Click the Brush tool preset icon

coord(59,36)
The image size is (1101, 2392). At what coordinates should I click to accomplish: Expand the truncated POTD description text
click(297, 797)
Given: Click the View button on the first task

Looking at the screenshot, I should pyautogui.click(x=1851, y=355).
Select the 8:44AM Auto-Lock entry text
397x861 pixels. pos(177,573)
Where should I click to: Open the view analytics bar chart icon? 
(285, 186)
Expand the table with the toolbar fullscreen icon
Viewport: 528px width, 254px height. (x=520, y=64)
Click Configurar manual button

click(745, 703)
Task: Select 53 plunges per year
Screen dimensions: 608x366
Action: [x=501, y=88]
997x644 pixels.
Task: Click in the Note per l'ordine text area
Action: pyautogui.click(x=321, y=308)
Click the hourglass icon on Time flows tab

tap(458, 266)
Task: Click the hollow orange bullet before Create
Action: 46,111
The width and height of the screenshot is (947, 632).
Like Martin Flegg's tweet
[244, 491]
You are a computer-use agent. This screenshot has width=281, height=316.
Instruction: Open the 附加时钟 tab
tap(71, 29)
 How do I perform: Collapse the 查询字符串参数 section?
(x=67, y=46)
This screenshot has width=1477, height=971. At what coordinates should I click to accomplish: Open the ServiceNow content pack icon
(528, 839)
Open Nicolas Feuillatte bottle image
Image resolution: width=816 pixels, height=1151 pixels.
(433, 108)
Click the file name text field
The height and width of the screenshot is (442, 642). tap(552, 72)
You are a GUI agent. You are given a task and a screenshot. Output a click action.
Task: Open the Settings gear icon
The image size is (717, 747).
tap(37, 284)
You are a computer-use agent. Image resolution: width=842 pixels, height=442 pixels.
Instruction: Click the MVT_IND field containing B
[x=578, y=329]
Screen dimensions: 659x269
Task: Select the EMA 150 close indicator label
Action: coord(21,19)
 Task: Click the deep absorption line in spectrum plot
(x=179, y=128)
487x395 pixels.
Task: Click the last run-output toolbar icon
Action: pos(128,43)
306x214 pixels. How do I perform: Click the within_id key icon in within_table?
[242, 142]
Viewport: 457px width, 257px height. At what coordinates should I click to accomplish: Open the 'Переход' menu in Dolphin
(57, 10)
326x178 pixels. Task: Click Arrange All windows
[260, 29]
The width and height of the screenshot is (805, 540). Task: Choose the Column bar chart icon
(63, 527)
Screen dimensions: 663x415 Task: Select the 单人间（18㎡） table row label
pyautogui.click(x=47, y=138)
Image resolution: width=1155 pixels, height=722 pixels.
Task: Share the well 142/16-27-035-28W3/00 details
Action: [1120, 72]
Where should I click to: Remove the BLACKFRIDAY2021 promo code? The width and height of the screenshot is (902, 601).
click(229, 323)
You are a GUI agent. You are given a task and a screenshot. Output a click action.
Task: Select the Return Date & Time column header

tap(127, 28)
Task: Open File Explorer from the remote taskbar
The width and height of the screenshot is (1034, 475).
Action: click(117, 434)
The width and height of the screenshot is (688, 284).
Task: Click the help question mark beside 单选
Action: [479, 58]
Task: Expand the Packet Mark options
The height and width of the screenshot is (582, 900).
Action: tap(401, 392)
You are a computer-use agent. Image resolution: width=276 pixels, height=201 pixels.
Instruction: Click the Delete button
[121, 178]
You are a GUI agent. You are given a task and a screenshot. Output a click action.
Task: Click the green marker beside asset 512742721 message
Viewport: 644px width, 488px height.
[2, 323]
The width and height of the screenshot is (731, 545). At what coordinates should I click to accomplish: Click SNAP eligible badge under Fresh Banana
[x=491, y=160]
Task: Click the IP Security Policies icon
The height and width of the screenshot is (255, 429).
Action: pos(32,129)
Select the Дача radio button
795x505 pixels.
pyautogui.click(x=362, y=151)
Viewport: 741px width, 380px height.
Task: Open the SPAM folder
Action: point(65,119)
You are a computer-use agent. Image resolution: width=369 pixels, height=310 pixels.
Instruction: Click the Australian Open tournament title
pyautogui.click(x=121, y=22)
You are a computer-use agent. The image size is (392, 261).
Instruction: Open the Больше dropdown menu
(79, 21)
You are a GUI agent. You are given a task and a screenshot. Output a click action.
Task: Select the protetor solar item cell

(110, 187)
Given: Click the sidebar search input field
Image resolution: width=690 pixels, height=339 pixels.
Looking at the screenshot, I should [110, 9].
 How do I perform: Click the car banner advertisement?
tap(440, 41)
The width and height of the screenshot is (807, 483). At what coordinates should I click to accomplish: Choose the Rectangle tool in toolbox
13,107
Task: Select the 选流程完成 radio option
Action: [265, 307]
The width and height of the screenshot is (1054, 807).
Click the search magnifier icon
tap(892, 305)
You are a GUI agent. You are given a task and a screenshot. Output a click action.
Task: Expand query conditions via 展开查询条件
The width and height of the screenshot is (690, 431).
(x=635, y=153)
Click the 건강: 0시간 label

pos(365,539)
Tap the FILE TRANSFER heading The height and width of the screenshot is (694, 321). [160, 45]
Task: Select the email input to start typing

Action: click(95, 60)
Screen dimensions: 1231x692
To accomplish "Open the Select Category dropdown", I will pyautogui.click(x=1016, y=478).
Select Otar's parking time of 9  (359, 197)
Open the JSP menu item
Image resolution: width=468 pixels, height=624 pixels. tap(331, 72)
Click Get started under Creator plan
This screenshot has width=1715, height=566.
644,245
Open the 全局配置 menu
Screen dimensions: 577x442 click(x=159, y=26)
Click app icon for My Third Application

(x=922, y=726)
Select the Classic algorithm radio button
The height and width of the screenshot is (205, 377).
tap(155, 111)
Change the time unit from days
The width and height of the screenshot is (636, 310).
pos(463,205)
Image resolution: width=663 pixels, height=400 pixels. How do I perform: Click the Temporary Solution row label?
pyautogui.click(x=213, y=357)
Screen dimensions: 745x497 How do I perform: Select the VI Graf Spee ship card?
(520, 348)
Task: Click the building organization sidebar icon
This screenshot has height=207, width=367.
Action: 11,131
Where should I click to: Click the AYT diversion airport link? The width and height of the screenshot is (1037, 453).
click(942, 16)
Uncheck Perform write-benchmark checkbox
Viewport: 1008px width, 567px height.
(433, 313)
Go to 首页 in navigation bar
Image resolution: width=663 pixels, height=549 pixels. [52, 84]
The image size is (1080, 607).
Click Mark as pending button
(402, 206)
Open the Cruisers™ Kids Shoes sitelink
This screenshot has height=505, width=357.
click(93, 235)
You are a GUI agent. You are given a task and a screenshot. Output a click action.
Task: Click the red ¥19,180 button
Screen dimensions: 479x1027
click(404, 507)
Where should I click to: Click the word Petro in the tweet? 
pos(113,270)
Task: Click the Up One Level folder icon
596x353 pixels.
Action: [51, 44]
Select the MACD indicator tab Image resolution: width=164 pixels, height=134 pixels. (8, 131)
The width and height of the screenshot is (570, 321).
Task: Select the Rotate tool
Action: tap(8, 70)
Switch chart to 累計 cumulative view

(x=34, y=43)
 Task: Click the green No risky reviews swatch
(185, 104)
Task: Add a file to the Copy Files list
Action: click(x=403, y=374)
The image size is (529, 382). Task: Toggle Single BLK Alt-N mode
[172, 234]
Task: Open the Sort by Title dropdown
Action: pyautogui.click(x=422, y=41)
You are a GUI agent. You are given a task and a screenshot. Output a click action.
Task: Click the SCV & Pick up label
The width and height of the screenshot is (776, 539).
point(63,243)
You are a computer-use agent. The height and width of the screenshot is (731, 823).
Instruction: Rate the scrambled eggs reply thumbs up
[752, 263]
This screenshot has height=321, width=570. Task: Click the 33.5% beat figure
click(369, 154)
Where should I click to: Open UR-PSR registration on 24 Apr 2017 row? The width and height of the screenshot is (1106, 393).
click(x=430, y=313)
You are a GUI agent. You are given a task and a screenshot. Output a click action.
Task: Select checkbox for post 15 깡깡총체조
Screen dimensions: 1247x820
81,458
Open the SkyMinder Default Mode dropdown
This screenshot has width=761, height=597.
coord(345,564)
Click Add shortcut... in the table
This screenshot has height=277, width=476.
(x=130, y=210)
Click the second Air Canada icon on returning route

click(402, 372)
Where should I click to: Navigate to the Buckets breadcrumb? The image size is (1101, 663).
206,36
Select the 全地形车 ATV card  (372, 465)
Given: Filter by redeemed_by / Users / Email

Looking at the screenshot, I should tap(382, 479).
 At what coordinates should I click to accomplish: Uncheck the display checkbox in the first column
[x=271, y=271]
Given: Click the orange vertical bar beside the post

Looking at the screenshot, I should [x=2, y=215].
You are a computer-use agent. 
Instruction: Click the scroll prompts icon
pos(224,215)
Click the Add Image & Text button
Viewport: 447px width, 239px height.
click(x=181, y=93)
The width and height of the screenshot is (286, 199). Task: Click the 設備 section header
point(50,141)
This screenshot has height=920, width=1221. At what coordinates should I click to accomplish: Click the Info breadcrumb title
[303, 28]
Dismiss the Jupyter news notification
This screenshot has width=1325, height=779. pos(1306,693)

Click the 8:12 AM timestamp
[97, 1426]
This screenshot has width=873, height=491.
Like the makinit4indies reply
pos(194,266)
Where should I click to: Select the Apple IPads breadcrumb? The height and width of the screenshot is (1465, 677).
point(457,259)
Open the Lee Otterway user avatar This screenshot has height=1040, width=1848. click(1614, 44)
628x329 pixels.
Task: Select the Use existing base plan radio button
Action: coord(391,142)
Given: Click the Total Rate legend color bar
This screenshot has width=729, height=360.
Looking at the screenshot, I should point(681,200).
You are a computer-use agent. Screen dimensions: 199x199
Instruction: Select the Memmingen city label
:::
= Objective =
Reproduce the items above word for word, starting at the line that contains "Switch chart to 累計 cumulative view" and ending at the line that contains "point(63,243)", with both of those lines included.

= Correct result =
Switch chart to 累計 cumulative view

(x=34, y=43)
 Task: Click the green No risky reviews swatch
(185, 104)
Task: Add a file to the Copy Files list
Action: click(x=403, y=374)
The image size is (529, 382). Task: Toggle Single BLK Alt-N mode
[172, 234]
Task: Open the Sort by Title dropdown
Action: pyautogui.click(x=422, y=41)
You are a GUI agent. You are given a task and a screenshot. Output a click action.
Task: Click the SCV & Pick up label
The width and height of the screenshot is (776, 539).
point(63,243)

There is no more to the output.